Is it possible to get annotated element (text or paragraph) with Aspose.Pdf?

Hi,

I have a pdf document with annotated texts and paragraph (note annotation created from selected text or paragraph).
From Annotation java object, is it possible to retrieve the annotated element (text or paragraph) in order to change them according note annotation ?

@herve.ngounou

Thanks for contacting support.

In order to get and modify the content of the Annotations, you may extract them by using getAnnotations() method and set their text/content by using setContents("") method. Please check following code snippet where I have modified the text of a TextAnnotation inside a PDF document.
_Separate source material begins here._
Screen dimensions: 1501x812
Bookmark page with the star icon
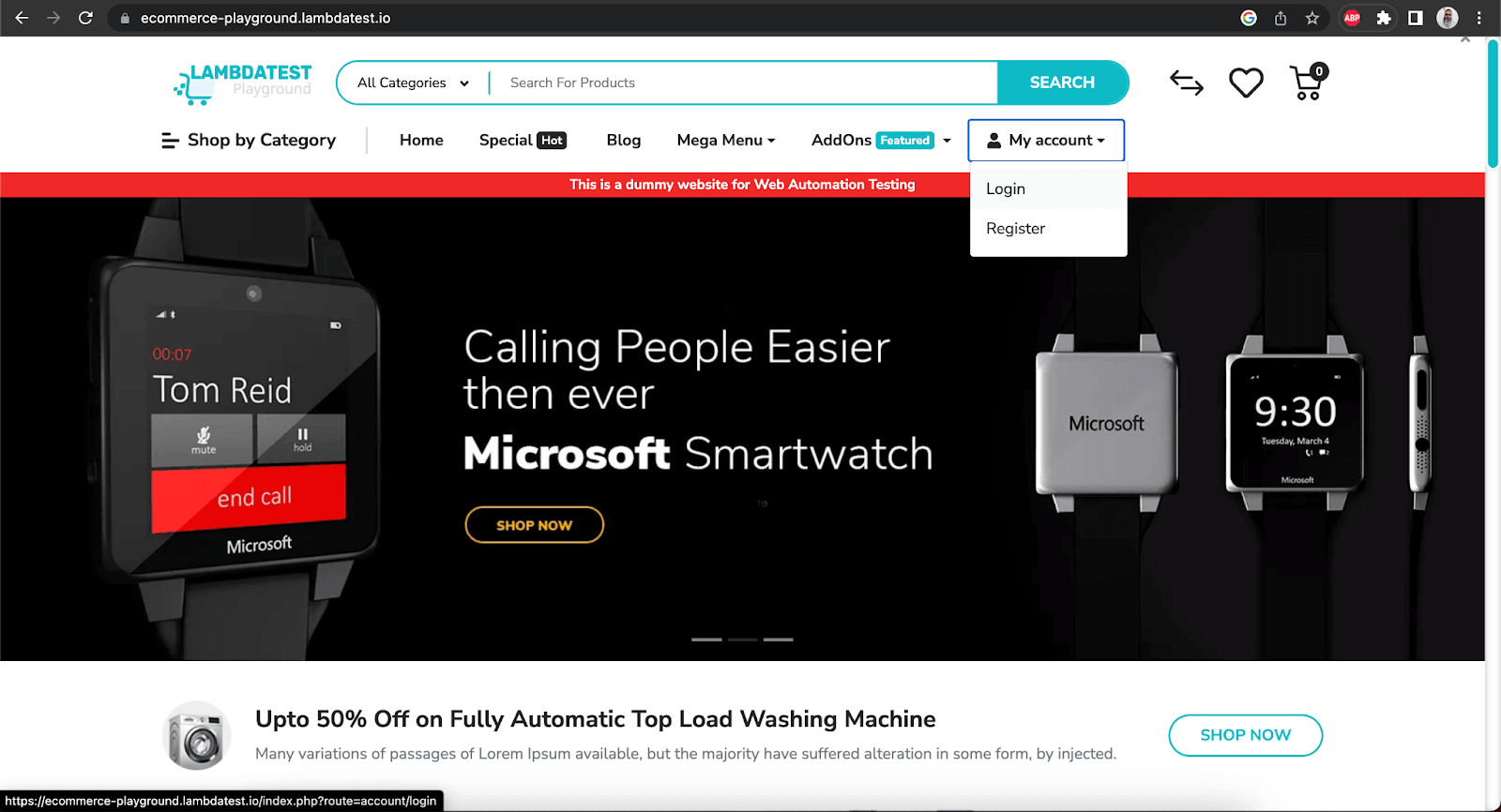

Document pdfDocument = new Document("input.pdf");

// Get particular annotation
TextAnnotation textAnnotation = (TextAnnotation) pdfDocument.getPages().get_Item(1).getAnnotations().get_Item(1);
textAnnotation.setContents("Modified");
		
pdfDocument.save(dataDir + "output.pdf");

In case you face any issue, please share your sample PDF document, so that we can test the scenario in our environment and address it accordingly.

This is note exactly what I want.

For example my pdf doc contains the following text:

This is the annotated text to update and here the remaining not annotated paragraph text.

I select the text This is the annotated text to update and create an HighlightAnnotation annotation with contents CODE INSTRUCTION.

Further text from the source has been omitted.